[Indicación]
Prosigue el artículo sobre el Acuerdo de Cancún y la oposición de Bolivia a partir de su última oración.

[Texto de lectura]
○ ○ ○ ○

El Acuerdo de Cancún se queda al desnudo con la oposición de Bolivia

Bolivia no fue ningún obstáculo en las negociaciones sobre el clima de Cancún; fue, más bien, el único país que tuvo la osadía de decir la verdad.


En el famoso cuento de Hans Christian Andersen El traje nuevo del emperador, un tejedor se mofa de la arrogancia del emperador y le convence de que se ponga un traje que no existe explicándole que sólo es invisible a los ojos de los ‘irremediablemente tontos’. Como quizá recuerde el lector, el momento de la verdad llega cuando un niño, entre la multitud silenciosa, grita a pleno pulmón: “¡Pero si va desnudo!”. Lo que no siempre se recuerda es que, aunque el emperador desnudo sospecha que el niño dice la verdad, sigue marchando con orgullo como si nada.

El cuento se presta a no pocos paralelismos con los acuerdos sobre el clima que se firmaron en la ciudad mexicana de Cancún la semana pasada. Solo un país, Bolivia, se atrevió a manifestar su discrepancia con el acuerdo. Pero su voz quedó ahogada por el martillo de la presidencia y por las ovaciones de 191 países. Ellos, al igual que el emperador, saben que el acuerdo está desnudo y no tiene ninguna sustancia, pero siguen marchando con orgullo como si nada.

○ ○ ○ ○

[Datos de origen]
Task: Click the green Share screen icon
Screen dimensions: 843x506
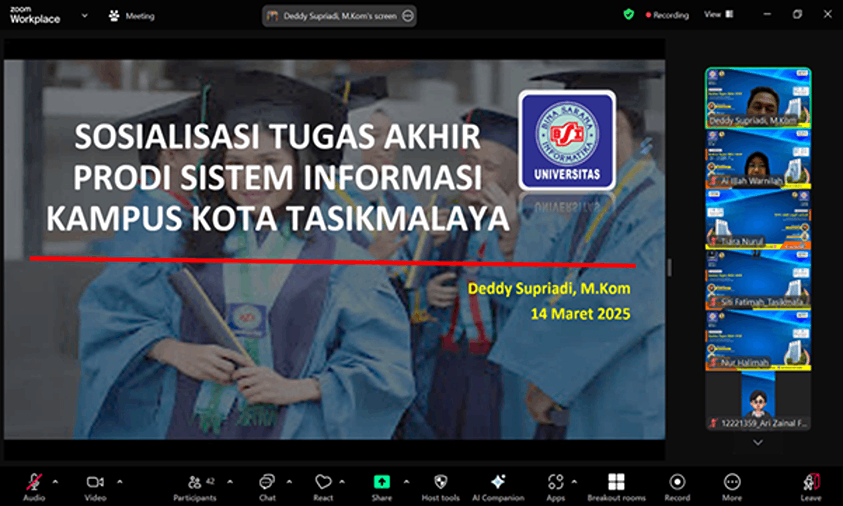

○ ○ ○ ○

[Resultado del ejercicio]
Cancún marca un peligroso camino sin retorno

El incansable negociador de Bolivia, Pablo Solón, lo expresó con contundencia durante la plenaria final, cuando dijo que la única forma de valorar si el acuerdo tenía algún ‘ropaje’ era analizando si incluía compromisos firmes para reducir las emisiones y si era suficiente para impedir un cambio climático catastrófico.

La preocupante realidad, como apuntó, es que el acuerdo se limita a confirmar las promesas voluntarias, totalmente inadecuadas, de reducir las emisiones del 13 al 16% para 2020 que se plantearon tras las negociaciones de Copenhague.

Según los análisis de Climate Action Tracker, con estas irrisorias ofertas ni siquiera se podría mantener el aumento de la temperatura por debajo del ya controvertido objetivo de los 2 grados centígrados. Con las propuestas que hay sobre la mesa, la temperatura se incrementaría entre 3 y 4 grados, un nivel que los científicos consideran extremadamente peligroso para la gran mayoría del planeta. En palabras de Solón: “No puedo con toda conciencia firmar este documento, que significa la muerte de millones de personas”.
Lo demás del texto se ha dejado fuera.